Weniger elegisch als temperamentvoll reagiert Amintas Partnerin auf die Gefährdung der Liebe – und wie sich Malin Hartelius als Elisa musikalisch furios in Szene setzt, gehört nicht weniger zu den Höhepunkten des Abends. Den beiden gehört das einzige Duett der Arien-Partitur: ein einziges Schwelgen in hellen sopranistischen Sphären. Sängerisch blüht der Abend überhaupt, so auch mit Benjamin Bernheim als verzweifeltem Agenor, mit Sandra Trattning als betrübte Tamiri – und mit Rolando Villazón in der Partie des Alessandro.
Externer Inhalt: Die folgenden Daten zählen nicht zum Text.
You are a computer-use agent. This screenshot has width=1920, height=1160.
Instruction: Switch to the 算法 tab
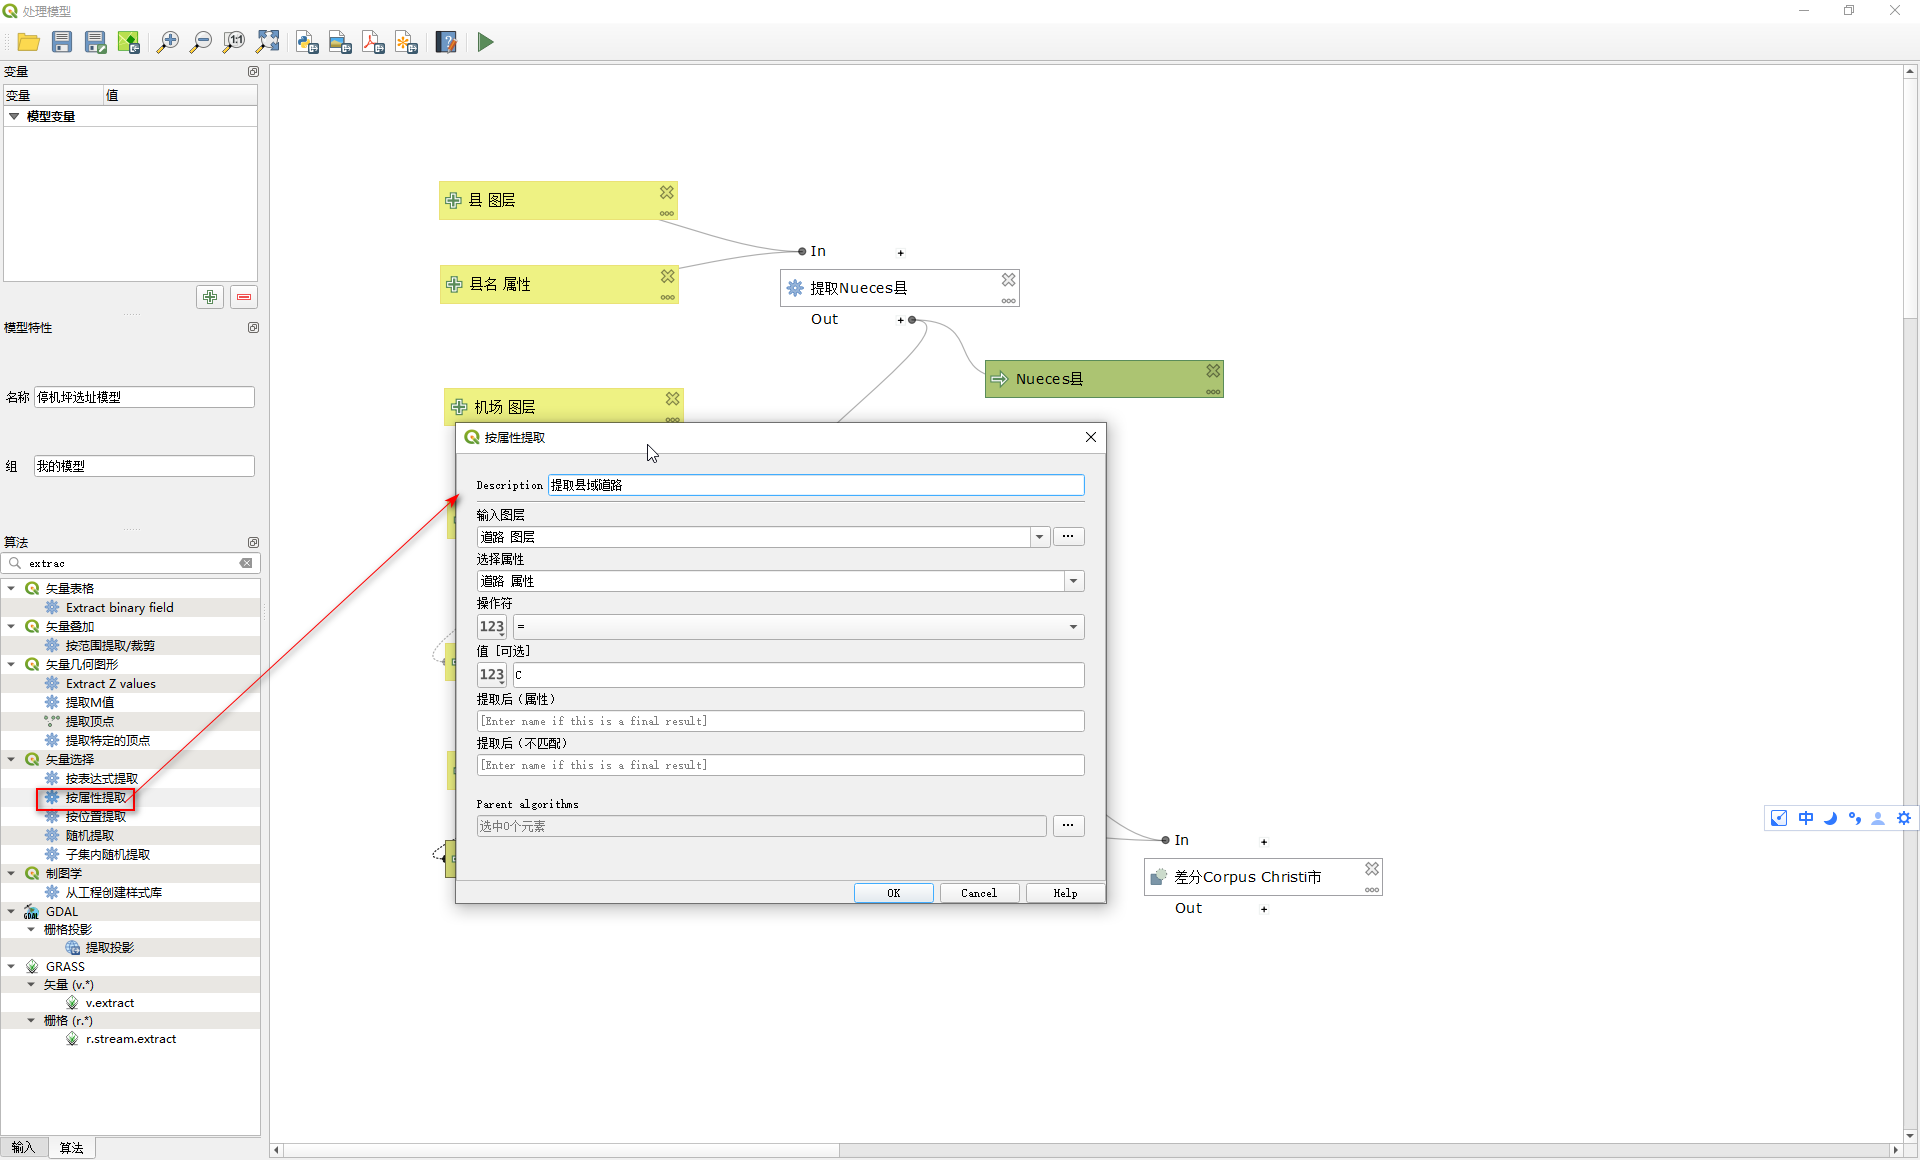pos(71,1147)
Der Startenor, der mit seiner Stimme schwierige Zeiten durchlebte, präsentiert sich in unerwartetem Repertoire und fügt sich kollegial ins Zürcher-Ensemble ein. Bequem liegt ihm die Partie des Alessandro nicht, das zeigen die Intonation der schnellen Rezitative, die Tiefen der Arien und die Koloraturen, die konzentrierte Arbeit sind. Aber Villazón überrascht auch mit der Beweglichkeit und Tim- brefülle seines Tenors und der Kreation einer köstlichen Figur: Villazón zeigt einen von seiner Grossartigkeit selber nur allzu sehr eingenommenen, dabei eben auch ungeschickt agierenden, fahrig gestikulierenden Gutmenschen. Während die anderen ihre rührend allzu rührenden Miniaturen mit Augenzwinkern leicht ironisieren, macht er Alessandro zur komischen Figur. Das wird im Verlauf des Abends immer deutlicher und wächst musikalisch mit dem Pathos der Arien und dem heroischen Anspruch der Koloraturen gut zusammen.
Ob das so dem Erzherzog Maximilian Franz und seinem Gastgeber, dem Salzburger Fürsterzbischof Colloredo, gefallen hätte, mag offen bleiben, aber gut lachen hat das Premierenpublikum jetzt im Opernhaus.